The numbers matter right now because councillors — restored to their seats after the September 2024 local government elections — are mid-way through setting the 2026–27 budget. The draft, tabled at the Mann Street chambers in Gosford last month, proposes total expenditure of $671 million. Residents have until July 18 to lodge submissions through the Your Voice Our Coast online portal.
What the ledger shows in Gosford and Wyong
The council's two main operational hubs tell different stories. The Gosford CBD precinct — the focus of the long-running Gosford Revitalisation project anchored around the Leagues Club Field site on Dane Drive — has attracted $43 million in committed state and council capital works since 2022, according to council infrastructure schedules. That includes $18.5 million for the Central Coast Stadium precinct upgrades and a further $9.2 million allocated to the Kibble Park and Georgiana Terrace corridor streetscape. Construction timelines have slipped twice, with the Georgiana Terrace works now scheduled for completion in the March 2027 quarter.
Up the M1, the Wyong town centre is a different pressure point. Council planning data shows 1,847 development applications were lodged across the local government area in 2025, the highest single-year figure since amalgamation in 2016. Roughly 38 per cent of those were for residential dwellings, reflecting the continuing wave of Sydney commuters priced out of the capital and landing in suburbs like Woongarrah, Hamlyn Terrace and Wadalba where median house prices still sit below $750,000 — about $400,000 less than Sydney's current median.

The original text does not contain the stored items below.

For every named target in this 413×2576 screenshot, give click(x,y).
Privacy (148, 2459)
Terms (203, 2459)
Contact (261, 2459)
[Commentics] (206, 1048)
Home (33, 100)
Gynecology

Occupancy rates in council-owned commercial properties along Mann Street and Kibble Park's fringe businesses remain a soft spot. A council asset management report from May 2026 pegged vacancy in council-controlled ground-floor retail at 22 per cent, though officers noted that figure had fallen from 31 per cent eighteen months earlier.
Rate pressure and what residents are actually paying
The average residential rates bill on the Coast for 2025–26 was $1,743 — up from $1,388 in 2021–22, before the special rate variation and two standard rate peg increases stacked up. Council officers have flagged that any further special variation application to IPART, the state's Independent Pricing and Regulatory Tribunal, would need to be lodged by December 2026 to affect the 2027–28 rating year. Whether council pursues that path will depend heavily on whether debt servicing costs — currently budgeted at $47 million annually — can be trimmed through asset sales or refinancing.
The council's Long Term Financial Plan projects a return to operating surplus by 2028, but that projection assumes infrastructure grant funding from both the NSW and federal governments holds at current levels. The Central Coast's fast-rail aspirations, which would see upgraded services running from Gosford to Sydney's Central Station in under an hour, remain entirely unfunded at a federal level despite the corridor appearing in Infrastructure Australia's priority list since 2023.
Residents wanting to shape the budget before the July 18 deadline can attend the next ordinary council meeting at Wyong on July 14, or submit via the Your Voice Our Coast portal. The final 2026–27 budget vote is scheduled for July 28. For ratepayers still working through the numbers, council's finance team is running two drop-in sessions — one at Gosford Library on July 9 and one at Wyong Library on July 11 — between 10am and noon.